脂多糖(LPS)是促炎性细菌产物,与革兰氏阴性菌败血症和感染性休克的发病机制有关。多粘菌素B(PMB)是一种环状阳离子肽抗生素,通过与脂质A部分高亲和力结合来抑制LPS的生物学活性。人们设计了小的合成肽来模拟PMB的一级和二级结构,以确定脂质A结合和解毒的结构要求,并评估其可能的治疗潜力。本研究的目的是比较和对比两种合成抗内毒素肽(SAEP-2和SAEP-4)、PMB和一种LPS核心特异性单克隆抗体(MAb)WN1 222-5的内毒素中和活性,基于它们抑制CD14介导的异硫氰酸荧光素(FITC)偶联LPS的靶细胞摄取的能力(通过流式细胞术和共聚焦显微镜检测),以及LPS诱导的促炎细胞因子白细胞介素-6(IL-6)和肿瘤坏死因子α(TNF-α)的产生(通过生物测定法测量)。PMB和SAEP-4对CD14转染的中国仓鼠卵巢成纤维细胞(CHO-CD14细胞)和人外周血单核细胞摄取FITC-LPS产生剂量依赖性抑制。抗LPS单克隆抗体WN1 222-5也阻断这些细胞摄取LPS,并与PMB和SAEP-4协同作用。
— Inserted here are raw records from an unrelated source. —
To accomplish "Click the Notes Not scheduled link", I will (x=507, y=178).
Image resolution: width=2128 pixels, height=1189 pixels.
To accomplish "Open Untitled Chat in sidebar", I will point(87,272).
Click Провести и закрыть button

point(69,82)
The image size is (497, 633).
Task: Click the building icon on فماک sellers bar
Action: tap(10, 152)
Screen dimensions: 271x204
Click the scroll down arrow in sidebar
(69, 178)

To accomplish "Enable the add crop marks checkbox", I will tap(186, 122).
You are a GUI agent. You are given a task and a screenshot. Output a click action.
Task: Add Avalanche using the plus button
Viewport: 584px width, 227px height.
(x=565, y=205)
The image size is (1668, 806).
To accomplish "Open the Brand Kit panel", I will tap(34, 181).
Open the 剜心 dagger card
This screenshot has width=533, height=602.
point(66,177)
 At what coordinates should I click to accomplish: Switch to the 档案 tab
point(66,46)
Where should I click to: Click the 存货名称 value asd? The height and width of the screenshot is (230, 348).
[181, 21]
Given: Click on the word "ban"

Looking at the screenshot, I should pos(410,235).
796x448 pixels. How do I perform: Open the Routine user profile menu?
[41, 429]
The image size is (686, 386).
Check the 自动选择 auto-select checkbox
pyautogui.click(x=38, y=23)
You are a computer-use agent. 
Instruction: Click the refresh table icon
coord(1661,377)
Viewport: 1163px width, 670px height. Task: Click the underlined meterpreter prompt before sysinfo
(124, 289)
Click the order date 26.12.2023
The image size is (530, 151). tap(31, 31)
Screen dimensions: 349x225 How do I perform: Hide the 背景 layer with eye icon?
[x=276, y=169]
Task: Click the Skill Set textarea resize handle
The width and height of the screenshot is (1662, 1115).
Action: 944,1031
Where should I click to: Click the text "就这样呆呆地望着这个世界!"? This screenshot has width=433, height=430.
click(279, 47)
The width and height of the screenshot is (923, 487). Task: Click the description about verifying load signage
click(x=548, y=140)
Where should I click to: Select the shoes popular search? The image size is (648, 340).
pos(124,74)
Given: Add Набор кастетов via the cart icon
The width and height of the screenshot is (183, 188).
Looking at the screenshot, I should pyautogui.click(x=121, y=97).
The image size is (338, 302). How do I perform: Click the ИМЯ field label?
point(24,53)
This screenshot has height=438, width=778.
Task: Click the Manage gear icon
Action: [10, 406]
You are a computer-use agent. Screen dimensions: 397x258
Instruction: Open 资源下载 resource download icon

LPS诱导的IL-6释放受到PMB、SAEP-4和单克隆抗体WN1 222-5的抑制,并且这些抑制活性是相加或协同的。单独的PMB和SAEP-4以及与抗LPS单克隆抗体联合使用时,也抑制PBMC中LPS诱导的TNF-α释放。相比之下,SAEP-2仅在无血清时对LPS的细胞摄取和LPS诱导的细胞因子反应产生相对较小的降低,而无义肽在有或无血清时对LPS摄取或LPS诱导的细胞因子表达均无明显抑制作用。因此,PMB和SAEP-4与LPS反应性单克隆抗体WN1 222-5一样,部分通过阻止膜结合的表达CD14的靶细胞识别LPS来阻断LPS的促炎活性。然而,肽结构的差异,例如SAEP-2和SAEP-4所体现的差异,尽管对脂质A具有相似的结合活性,但可能会不同程度地影响这些肽的内毒素中和效力,这反映了肽溶解度或细胞内信号转导的肽调节方面可能存在的差异。